Input Pathways Shape Few-Shot, Not Zero-Shot, Binding in Tiny Transformers: A Fully-Enumerable Study

2026-07-06Machine Learning

Machine LearningArtificial Intelligence
AI summary

The authors studied small transformers to see how different ways of giving information—like symbols, perfect codes, or mixed-up vectors—affect the model's ability to combine information correctly. They found that transformers often fail to generalize perfectly when tested on new examples, not due to missing information but because of their built-in biases. They also showed that the model's learning efficiency depends on how much the input sharing and code clarity help, rather than just having a perfect code. Finally, they analyzed different failure modes based on the input type and shared all their experiments for others to check.

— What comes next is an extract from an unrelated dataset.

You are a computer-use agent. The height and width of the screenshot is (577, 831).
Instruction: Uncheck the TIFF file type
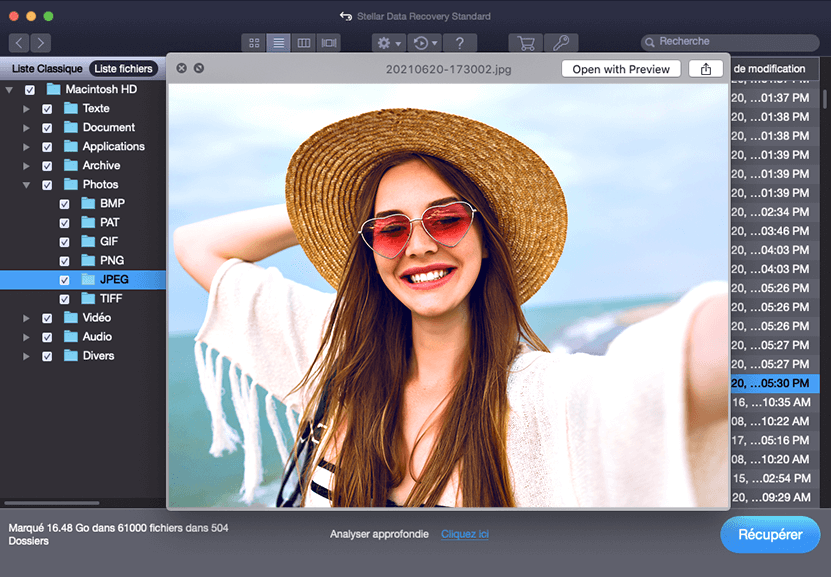tap(65, 298)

transformercompositionalitysymbolic tokensentangled vectorsfew-shot learninginductive biasBayes ceilingsample efficiencyparameter sharingreadability
Authors
Yoshiyuki Ootani
Abstract
How does the way information reaches a transformer -- as symbolic tokens, a clean per-factor "oracle" code, or an entangled perceptual vector -- shape whether it binds that information compositionally? We study ~6-10K-parameter transformers on finite factored worlds enumerated exhaustively, so every measurement covers the whole input space (zero sampling variance) and the informative routes are information-matched (exact Bayes ceiling 1.0). We report four findings. (1) Endpoint invariance: on held-out binding queries no informative route reaches converged zero-shot composition -- each ends at or below chance despite a ceiling of 1.0, so within a bounded sweep the failure reflects inductive bias under a lookup-sufficient objective, not missing information. (2) A two-factor account of few-shot binding: sample efficiency is best explained by input-pathway parameter sharing and code readability; a dimension-matched control and a graded readability sweep isolate readability from input dimension, and the clean oracle is not the most sample-efficient readable route. (3) A double dissociation: early in training, distributed -- but not index-like -- codes pass through a transient above-chance phase (tracking code format), while few-shot efficiency tracks pathway sharing. (4) Failure anatomy: symbolic routes lose the answer at the readout; index routes mis-bind (the answer stays decodable, yet an input intervention shows the output tracks the wrong slot); entangled routes inherit their input's readability. The central claim is the two-factor account; the endpoint and anatomy results are diagnostic constraints. All code, manifests, and per-seed logs are released for exact reproduction.